» **TEXT UNDER STUDY**
►

2. It is a labour intensive product and therefore is not cheap to manufacture.

3. It is very important to rationalise design to maximise the possibilities of repetition.

Some key points that one should think about when utilising GRC?

1. Innovative design techniques utilising prestressing allows very thin elements of GRC to span large distances.

2. The lightweight nature of GRC enables it to be a very successful material for the use of over-cladding on existing buildings. Generally, engineers will allows a 25% increase in load on existing building foundations subject to appropriate investigation and justification of the existing structure. The lightweight nature of GRC allows this to be added on the existing façade subject to appropriate detailing without the need for expensive strengthening.

3. A very recent innovative development with GRC has been to design a new building utilising an inner skin to seal the building which can be done more rapidly than waiting for the final external skin to be added to the building. Thereafter, the external GRC skin is added off the critical path. We recommend the GRC is used generally as a rain screen with a ventilating cavity between the inner and outer skin. Recent developments have allowed a fixing technique to be developed which does not require internal access to the rear of the GRC panels.

Who makes GRC in Australia?

There are 5 major manufactures of GRC is Australia.

◄

» **ENTRIES SUPPLIED**
►

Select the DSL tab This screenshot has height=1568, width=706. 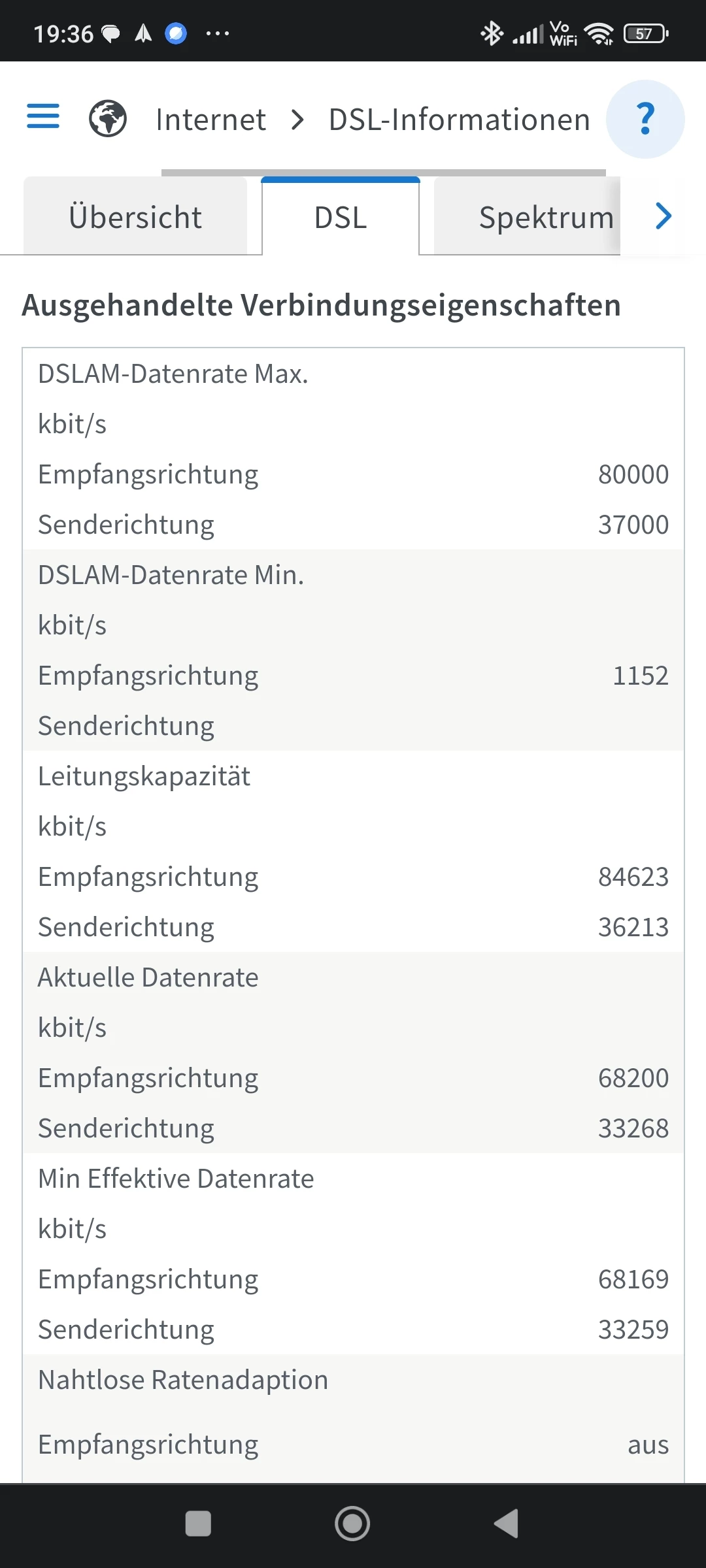tap(341, 218)
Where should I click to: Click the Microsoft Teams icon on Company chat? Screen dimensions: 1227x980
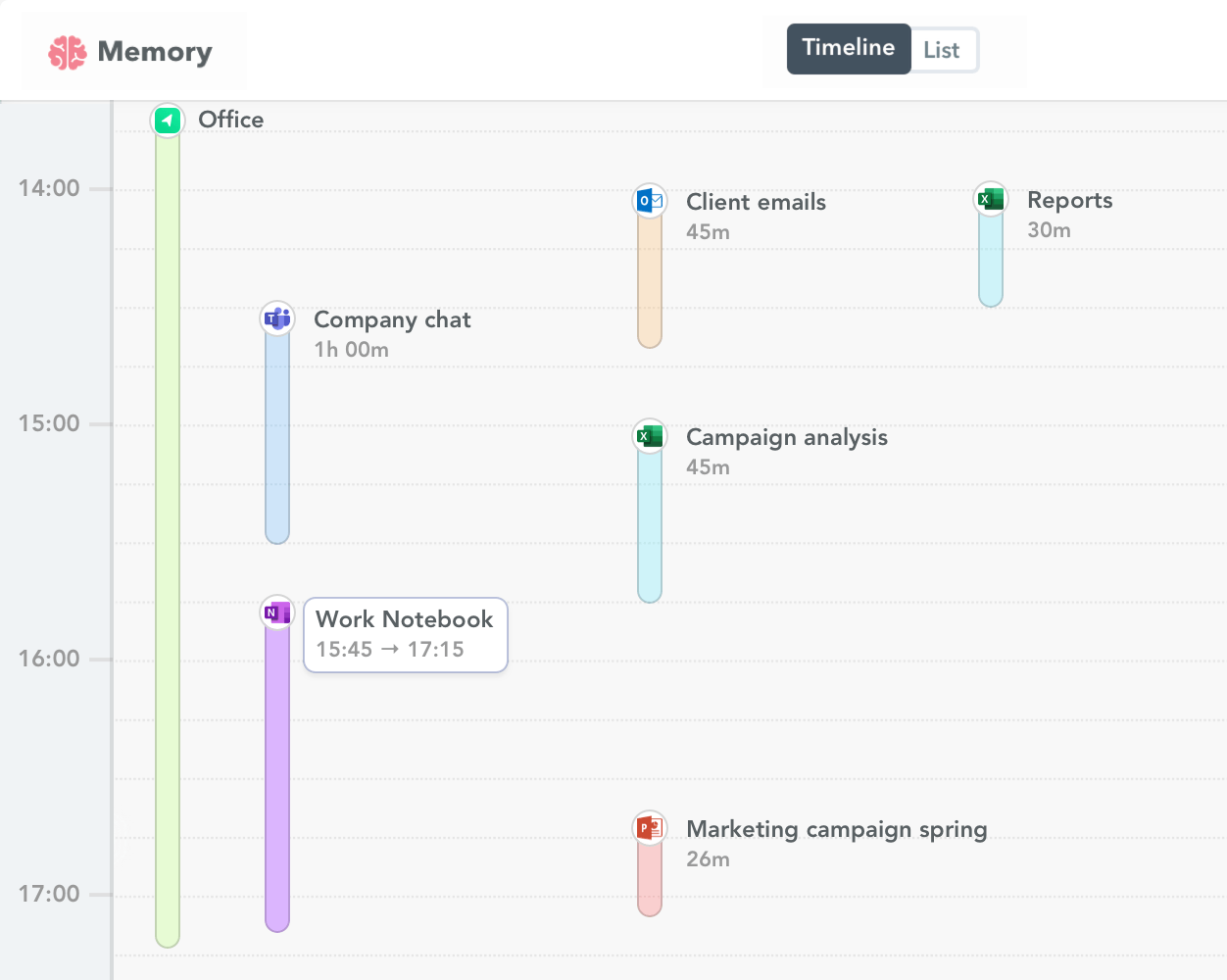(x=276, y=318)
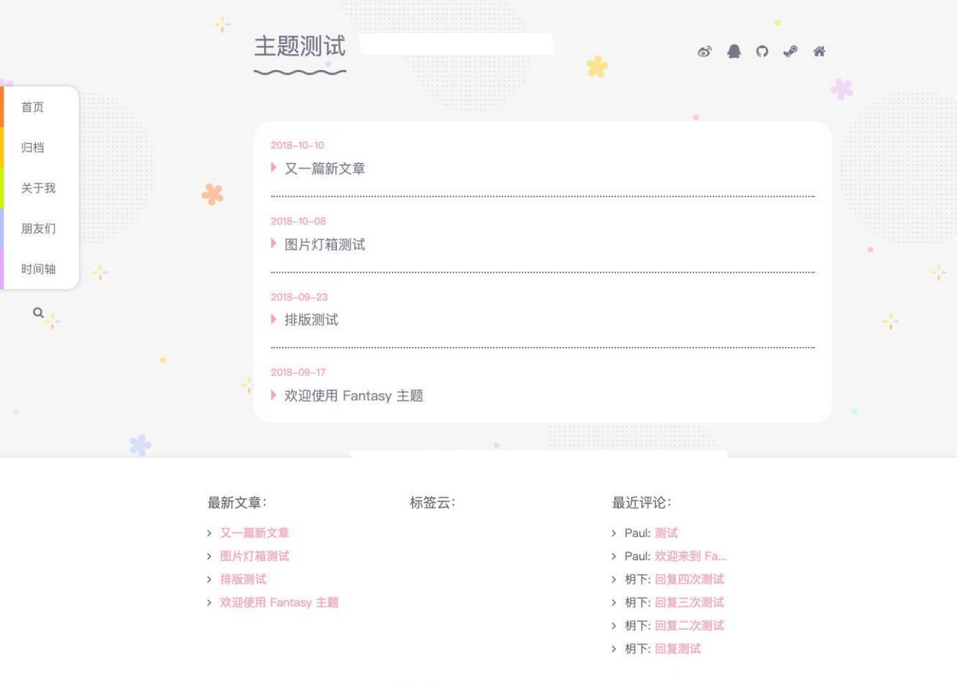963x688 pixels.
Task: Select 首页 in the sidebar menu
Action: point(33,108)
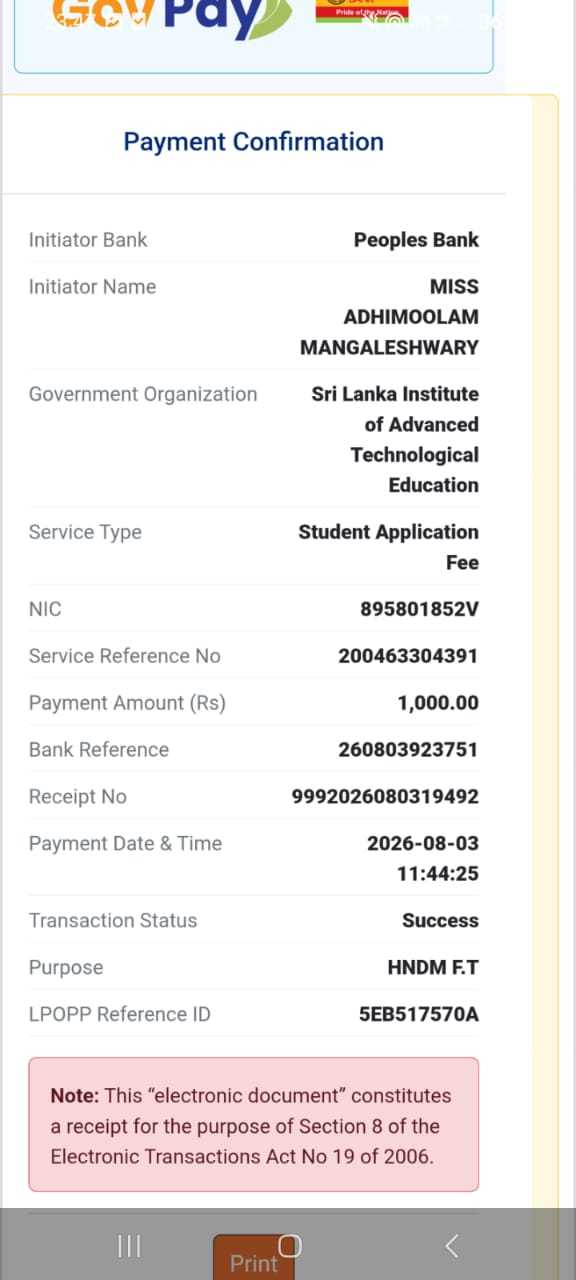576x1280 pixels.
Task: Open Android recent apps button
Action: pyautogui.click(x=129, y=1245)
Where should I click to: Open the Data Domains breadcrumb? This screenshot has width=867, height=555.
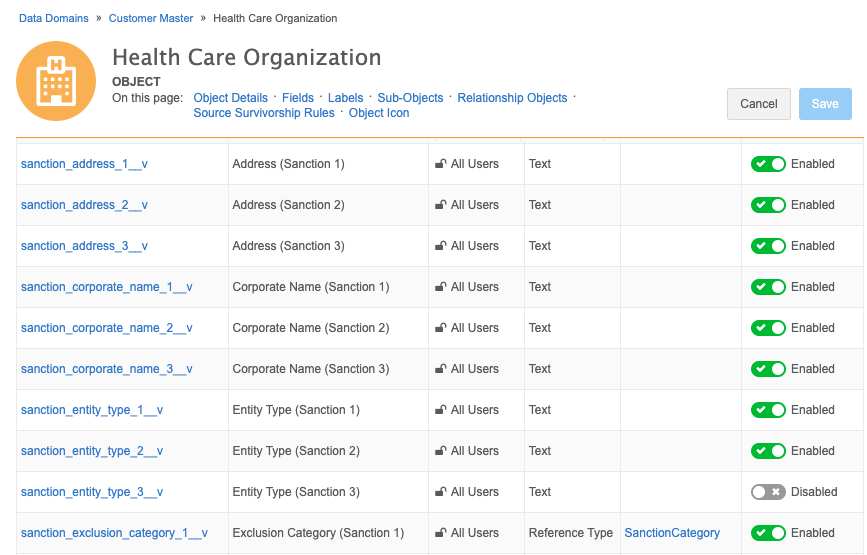pos(54,18)
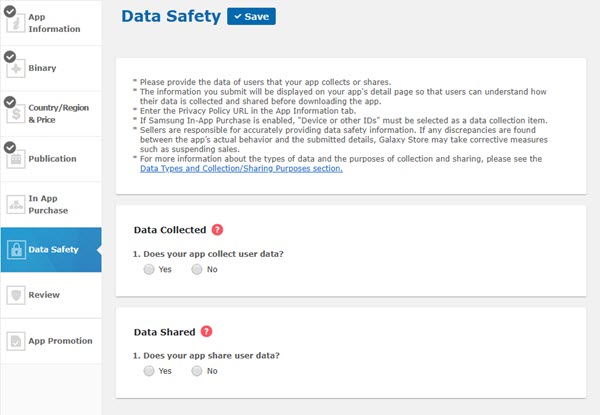Click the In App Purchase icon

(16, 204)
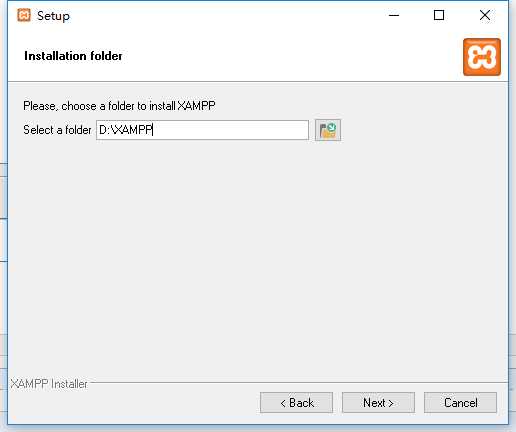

◄

» **EXERCISE REQUIREMENTS**
Answer these questions from the GRC text.
(a) How many major manufacturers of GRC are there in Australia?
(b) What percentage increase in load on existing building foundations will engineers generally allow?
(c) What does the text recommend GRC generally be used as?
Rely solely on the GRC text, not on the material.

» **TASK RESPONSE**
(a) Five.
(b) 25%, subject to appropriate investigation and justification of the existing structure.
(c) A rain screen with a ventilating cavity between the inner and outer skin.